- About Shihtzus – Vacinations
Puppies need a series of shots to protect them against the terrible and widespread canine diseases that could kill them otherwise. Do not set your puppy on the ground in an area where unvaccinated dogs might have walked or defecated until all puppy shots are complete. This may seem extreme, but it is a serious warning! The precaution may save your puppy’s life! Many puppy socialization classes will not even accept a puppy until after the fourth shot for fear of these common and dreaded diseases. Meanwhile you can invite lots of people to your house or carry him to the park and keep him on your lap for socialization.
- Puppy Shots (Veterinarians may have slightly varying approaches to the series of puppy shots… due to living in different states or climates etc)
Six to ten weeks – DM (Distemper/Measles) Ten weeks – DHPP (Distemper/Hepatitis/Provirus/Para) 13 weeks – DHPP again 16 weeks – DHLPP (Leptospirosis added)/Rabies Vaccine 20 weeks – DHLPP/Bordatella (kennel cough)
Heartworm protection should start at 16wks. There are pills available for this. Ask your vet.
- Worming Your Puppy
Young puppies almost always need at least one worming, and this probably was given to puppy by the breeder you received your puppy from. The veterinarian can tell whether your puppy has worms by examining a fecal (stool) sample under a microscope. Adult worms may be passed in the stool. Tapeworm segments are large and can be seen with the naked eye. They look like small grains of rice and may turn up in feces or crawling around your dog’s anus.
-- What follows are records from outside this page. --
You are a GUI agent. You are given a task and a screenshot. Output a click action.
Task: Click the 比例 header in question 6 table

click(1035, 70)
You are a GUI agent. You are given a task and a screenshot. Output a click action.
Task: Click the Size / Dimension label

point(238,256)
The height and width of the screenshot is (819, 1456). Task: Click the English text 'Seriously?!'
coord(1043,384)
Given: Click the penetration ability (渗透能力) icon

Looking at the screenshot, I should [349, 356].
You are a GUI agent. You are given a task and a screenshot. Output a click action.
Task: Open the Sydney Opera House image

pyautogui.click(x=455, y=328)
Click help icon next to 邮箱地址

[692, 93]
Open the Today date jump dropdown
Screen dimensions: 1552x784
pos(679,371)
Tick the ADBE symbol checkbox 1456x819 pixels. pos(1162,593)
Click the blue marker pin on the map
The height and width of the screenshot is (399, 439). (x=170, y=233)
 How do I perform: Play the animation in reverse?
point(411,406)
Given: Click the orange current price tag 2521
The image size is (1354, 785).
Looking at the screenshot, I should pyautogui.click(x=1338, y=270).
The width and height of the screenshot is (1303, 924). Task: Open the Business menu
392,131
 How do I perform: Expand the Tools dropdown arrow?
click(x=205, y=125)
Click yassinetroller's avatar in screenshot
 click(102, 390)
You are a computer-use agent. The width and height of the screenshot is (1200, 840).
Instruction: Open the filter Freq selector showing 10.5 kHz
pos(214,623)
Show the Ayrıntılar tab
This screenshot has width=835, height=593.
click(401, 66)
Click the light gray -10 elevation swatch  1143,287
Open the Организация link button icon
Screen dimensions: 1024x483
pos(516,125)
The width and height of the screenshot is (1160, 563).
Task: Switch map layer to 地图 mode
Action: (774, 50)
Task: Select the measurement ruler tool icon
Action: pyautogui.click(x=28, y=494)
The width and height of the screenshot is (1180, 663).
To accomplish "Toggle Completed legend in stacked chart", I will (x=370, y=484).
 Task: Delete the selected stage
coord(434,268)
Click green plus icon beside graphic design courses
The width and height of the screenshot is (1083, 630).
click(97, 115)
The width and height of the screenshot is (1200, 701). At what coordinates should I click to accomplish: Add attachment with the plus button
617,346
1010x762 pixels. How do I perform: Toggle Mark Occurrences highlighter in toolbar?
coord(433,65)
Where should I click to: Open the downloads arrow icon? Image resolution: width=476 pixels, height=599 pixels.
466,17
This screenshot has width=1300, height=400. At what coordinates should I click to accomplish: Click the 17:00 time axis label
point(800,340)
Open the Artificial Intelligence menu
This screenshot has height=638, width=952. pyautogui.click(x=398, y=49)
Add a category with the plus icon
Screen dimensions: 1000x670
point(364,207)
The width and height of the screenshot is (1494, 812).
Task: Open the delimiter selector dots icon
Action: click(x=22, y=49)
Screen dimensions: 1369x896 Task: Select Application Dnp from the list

Worms seriously compromise the health of your puppy and should be taken care of as soon as possible! Your vet will give you everything you need to de-worm your puppy! Signs of worms could be–Dry coat, swollen belly, and of course worms in his stool.
- Follow-ups and Prevention
After your puppy’s first shots and worming you will have follow up visits for the rest of the series of puppy shots, and then you will need to be sure your dog is given the following:
At twelve months old, he will receive a 1 year rabies shot, and at 24 months he will receive a 3 year rabies shot. Your puppy must have a rabies shot in order to get a dog license, which is required by law. Your vet will give you papers stating that your puppy/dog has had this shot.
An annual booster is standard and critical.
If your dog will be boarded or going to dog shows, a yearly bordatella booster is highly recommended.
- Lyme Disease
Though the efficacy of this vaccine has not yet been thoroughly proven, many people choose to vaccinate their dog against Lyme Disease, especially if the dog will be exposed to tick-infested areas. Lyme vaccine is given annually.
Heartworm is endemic to most regions of the U.S.A. the adult worms take up residence in the dog’s heart and can clog and weaken it. Prevention is easy. Give your dog a monthly pill. Ask your vet for more details. Preventative health care works!!!
Protect your dog from the major canine killers by taking him in for his shots regularly and on time, and have your vet give him a physical exam once a year!